ElBaradei shakes up election in Egypt

In Egypt, there is a saying that the Sphinx is more likely to move from its position than President Hosni Mubarak from his.

It certainly seemed that way on Oct. 21, when a top National Democratic Party official unambiguously stated that Mubarak would be the ruling party’s presidential nominee for an unprecedented sixth term in 2011. However, social, economic and political forces are at play that call this perceived stagnation into question and hint at possible changes in the not-too-distant future.

I am currently studying abroad in Cairo at Cairo University, one of the oldest and most respected universities in the Arab world that has educated generations of Egyptian leaders for years. Over the course of my studies at UK, I fell in love with the Middle East — its people, culture, languages, cuisine, sights, sounds and experiences — and its political, economic and social importance to the United States and the international community fascinated and intrigued me.

On Nov. 28, I will witness an Egyptian parliamentary election for the members of the lower house. This election will serve as a key test to anticipate next year’s highly discussed presidential election. I will also witness the beginning of the presidential campaign and the initial attempts to field a viable candidate against Mubarak, who has governed Egypt for nearly 30 years.

Egyptians have lived under the permanent application of emergency law since Sadat’s assassination, and constant perceived “threats to the state” have allowed Mubarak to govern Egypt as a democracy in name only. The U.S. has supported this regime’s stability and subsidized Mubarak’s police state, at the cost of nearly $2 billion per year of American taxpayer money, in return for generally favorable policies in the region and continued peace with Israel.

A grassroots online movement appears to be happening, especially among the youth in Egypt, to recruit Mohamed ElBaradei, the former inspector general of the International Atomic Energy Association, to run for the presidency amid accusations that Mubarak is readying his son, Gamal Mubarak, to inherit the presidency.

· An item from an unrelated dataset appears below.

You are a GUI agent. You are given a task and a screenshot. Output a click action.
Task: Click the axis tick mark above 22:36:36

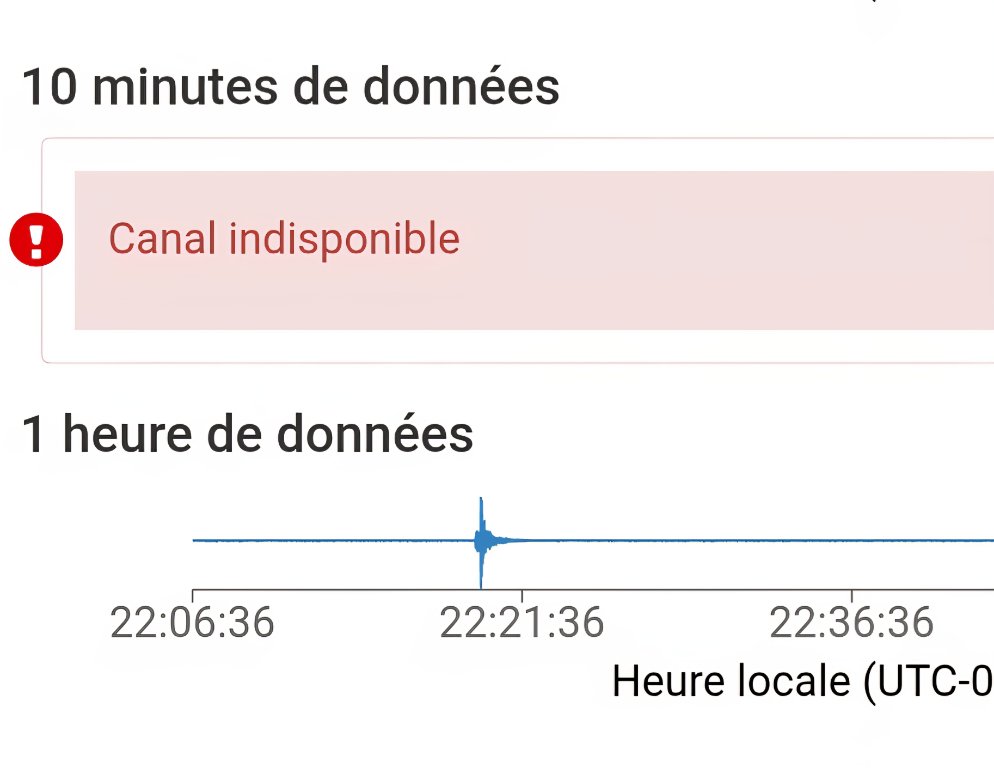[x=851, y=594]
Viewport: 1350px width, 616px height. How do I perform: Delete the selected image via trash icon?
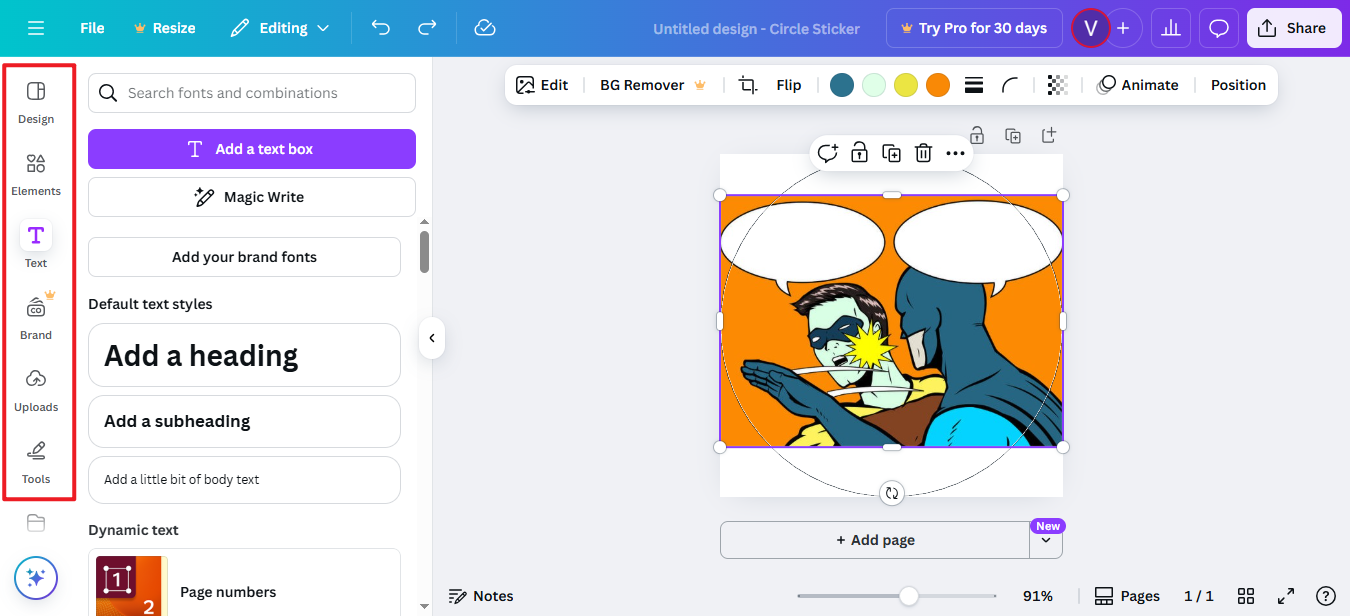[922, 153]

ElBaradei has created a sense of excitement in a usually rather apathetic political atmosphere (for instance, my political system of Egypt professor has never voted in his life) by challenging Mubarak’s legitimacy. ElBaradei’s wave of youth support is coming from those who had previously shunned politics as a hopeless enterprise because the prospect for change has seemed non-existent, since Mubarak has been president literally their entire lives. Most of the Egyptians I encounter, from my fellow students and my professors to regular citizens I have met, express an intense sense of cynicism about political life in Egypt.

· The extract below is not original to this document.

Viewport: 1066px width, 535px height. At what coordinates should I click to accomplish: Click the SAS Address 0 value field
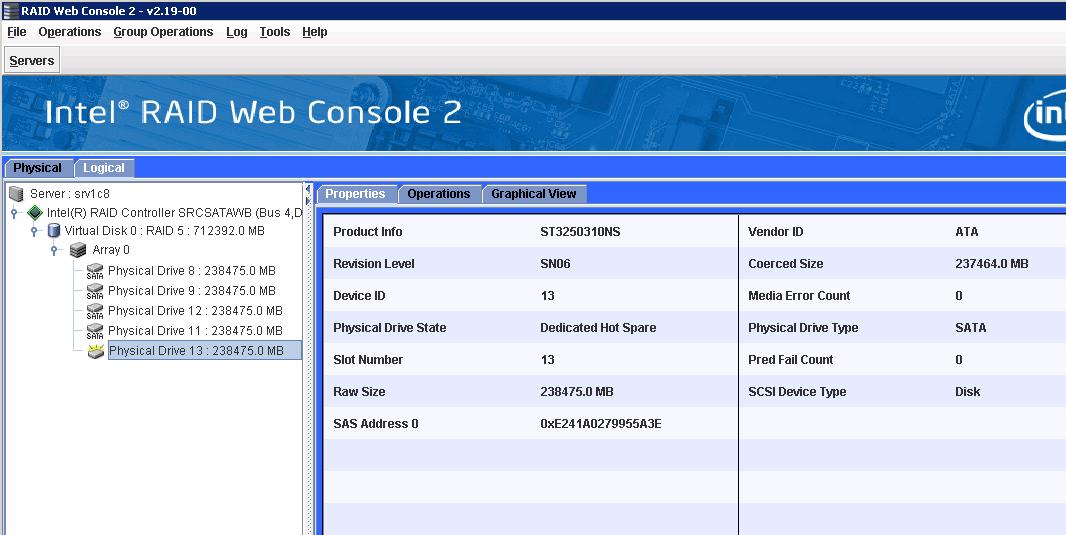tap(600, 424)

ElBaradei’s run for the presidency is improbable, however, for many reasons. Chief among them is that the current government is unlikely to recognize his newly organized political movement, the National Association for Change, as an official party. He would therefore be ineligible to stand as a candidate for president. Unless his party is recognized, ElBaradei is calling for a boycott of the upcoming election, calling it the most effective way to delegitimize the Mubarak government. One especially interesting variable is the position the Muslim Brotherhood will take; the organization remains illegal in Egypt, but its candidates, running as independents, made large gains in the 2005 parliamentary election.

Amid these circumstances, on Oct. 24, the Supreme Constitutional Court of Egypt handed down a ruling banning state police forces from Egypt’s universities, most notably the university I attend, Cairo University. Mubarak’s reaction to and enforcement of this will be critical to judge whether he and the Egyptian government will be willing to make advances in democracy and human rights over the coming months and years.

All the Egyptians I have met are kind, generous, graceful, religious people who love their children, who want to live an honest and fulfilling life, and who want what most people want everywhere in the world: peace, stability, freedom, governmental accountability, reliable infrastructure and good lives for themselves and their families. From my experiences in Egypt so far, from the conversations I have had and from my understanding of the dynamics of the political reality here, the government is exactly the opposite: a repressive force, stifling dialogue and progress.

Perhaps ElBaradei, acting as “an agent of change and an advocate for democracy,” as he recently described his role in Egypt, is exactly what this country needs. A self-generated movement for democracy, not imposed from the outside, harnessing the power of new communication technologies and Egypt’s large youth population to protest the government will eventually effect change. Then, perhaps, Egypt’s political Sphinx may find the sands shifting beneath him.